↓↓↓

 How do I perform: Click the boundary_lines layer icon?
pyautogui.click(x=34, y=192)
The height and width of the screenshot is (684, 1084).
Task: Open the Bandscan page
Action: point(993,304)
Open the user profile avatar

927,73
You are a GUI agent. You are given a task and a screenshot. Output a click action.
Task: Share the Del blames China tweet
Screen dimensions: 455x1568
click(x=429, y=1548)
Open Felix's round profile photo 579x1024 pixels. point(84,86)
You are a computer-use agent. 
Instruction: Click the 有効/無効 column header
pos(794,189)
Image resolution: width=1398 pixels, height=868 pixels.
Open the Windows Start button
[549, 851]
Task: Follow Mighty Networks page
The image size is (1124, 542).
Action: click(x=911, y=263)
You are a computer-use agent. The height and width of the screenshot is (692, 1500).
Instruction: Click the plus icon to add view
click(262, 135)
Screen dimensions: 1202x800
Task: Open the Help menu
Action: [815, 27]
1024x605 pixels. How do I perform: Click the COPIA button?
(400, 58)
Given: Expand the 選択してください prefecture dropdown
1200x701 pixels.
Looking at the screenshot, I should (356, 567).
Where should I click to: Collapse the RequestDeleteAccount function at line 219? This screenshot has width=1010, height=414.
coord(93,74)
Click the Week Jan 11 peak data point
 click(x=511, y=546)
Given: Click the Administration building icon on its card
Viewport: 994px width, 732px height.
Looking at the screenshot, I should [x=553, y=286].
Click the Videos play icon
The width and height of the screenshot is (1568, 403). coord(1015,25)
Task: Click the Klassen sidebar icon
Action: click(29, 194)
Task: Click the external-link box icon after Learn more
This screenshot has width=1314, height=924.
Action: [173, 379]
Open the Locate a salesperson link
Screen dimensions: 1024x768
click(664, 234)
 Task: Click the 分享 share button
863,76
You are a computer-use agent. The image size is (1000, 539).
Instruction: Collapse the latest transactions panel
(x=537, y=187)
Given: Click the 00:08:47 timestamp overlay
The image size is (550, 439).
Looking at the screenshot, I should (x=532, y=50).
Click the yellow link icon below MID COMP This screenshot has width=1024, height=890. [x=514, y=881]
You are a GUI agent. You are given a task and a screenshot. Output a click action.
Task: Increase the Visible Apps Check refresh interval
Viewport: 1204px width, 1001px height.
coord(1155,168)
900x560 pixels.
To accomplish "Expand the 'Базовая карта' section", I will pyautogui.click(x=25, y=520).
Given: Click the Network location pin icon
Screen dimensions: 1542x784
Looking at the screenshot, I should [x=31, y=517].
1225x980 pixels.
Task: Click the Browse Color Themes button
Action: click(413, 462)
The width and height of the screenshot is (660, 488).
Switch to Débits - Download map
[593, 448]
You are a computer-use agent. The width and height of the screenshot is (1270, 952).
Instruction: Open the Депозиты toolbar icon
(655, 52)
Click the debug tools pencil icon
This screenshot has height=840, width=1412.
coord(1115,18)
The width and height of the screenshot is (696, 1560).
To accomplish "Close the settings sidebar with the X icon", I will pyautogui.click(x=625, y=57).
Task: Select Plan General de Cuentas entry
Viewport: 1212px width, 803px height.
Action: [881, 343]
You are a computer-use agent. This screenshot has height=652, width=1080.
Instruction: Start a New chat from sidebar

↑↑↑

Short exercise:
Copy all of the items above, line for line, without changing anything.

Reply:
 How do I perform: Click the boundary_lines layer icon?
pyautogui.click(x=34, y=192)
The height and width of the screenshot is (684, 1084).
Task: Open the Bandscan page
Action: point(993,304)
Open the user profile avatar

927,73
You are a GUI agent. You are given a task and a screenshot. Output a click action.
Task: Share the Del blames China tweet
Screen dimensions: 455x1568
click(x=429, y=1548)
Open Felix's round profile photo 579x1024 pixels. point(84,86)
You are a computer-use agent. 
Instruction: Click the 有効/無効 column header
pos(794,189)
Image resolution: width=1398 pixels, height=868 pixels.
Open the Windows Start button
[549, 851]
Task: Follow Mighty Networks page
The image size is (1124, 542).
Action: click(x=911, y=263)
You are a computer-use agent. The height and width of the screenshot is (692, 1500).
Instruction: Click the plus icon to add view
click(262, 135)
Screen dimensions: 1202x800
Task: Open the Help menu
Action: [815, 27]
1024x605 pixels. How do I perform: Click the COPIA button?
(400, 58)
Given: Expand the 選択してください prefecture dropdown
1200x701 pixels.
Looking at the screenshot, I should (356, 567).
Where should I click to: Collapse the RequestDeleteAccount function at line 219? This screenshot has width=1010, height=414.
coord(93,74)
Click the Week Jan 11 peak data point
 click(x=511, y=546)
Given: Click the Administration building icon on its card
Viewport: 994px width, 732px height.
Looking at the screenshot, I should [x=553, y=286].
Click the Videos play icon
The width and height of the screenshot is (1568, 403). coord(1015,25)
Task: Click the Klassen sidebar icon
Action: click(29, 194)
Task: Click the external-link box icon after Learn more
This screenshot has width=1314, height=924.
Action: [173, 379]
Open the Locate a salesperson link
Screen dimensions: 1024x768
click(664, 234)
 Task: Click the 分享 share button
863,76
You are a computer-use agent. The image size is (1000, 539).
Instruction: Collapse the latest transactions panel
(x=537, y=187)
Given: Click the 00:08:47 timestamp overlay
The image size is (550, 439).
Looking at the screenshot, I should (x=532, y=50).
Click the yellow link icon below MID COMP This screenshot has width=1024, height=890. [x=514, y=881]
You are a GUI agent. You are given a task and a screenshot. Output a click action.
Task: Increase the Visible Apps Check refresh interval
Viewport: 1204px width, 1001px height.
coord(1155,168)
900x560 pixels.
To accomplish "Expand the 'Базовая карта' section", I will pyautogui.click(x=25, y=520).
Given: Click the Network location pin icon
Screen dimensions: 1542x784
Looking at the screenshot, I should [x=31, y=517].
1225x980 pixels.
Task: Click the Browse Color Themes button
Action: click(413, 462)
The width and height of the screenshot is (660, 488).
Switch to Débits - Download map
[593, 448]
You are a computer-use agent. The width and height of the screenshot is (1270, 952).
Instruction: Open the Депозиты toolbar icon
(655, 52)
Click the debug tools pencil icon
This screenshot has height=840, width=1412.
coord(1115,18)
The width and height of the screenshot is (696, 1560).
To accomplish "Close the settings sidebar with the X icon", I will pyautogui.click(x=625, y=57).
Task: Select Plan General de Cuentas entry
Viewport: 1212px width, 803px height.
Action: [881, 343]
You are a computer-use agent. This screenshot has height=652, width=1080.
Instruction: Start a New chat from sidebar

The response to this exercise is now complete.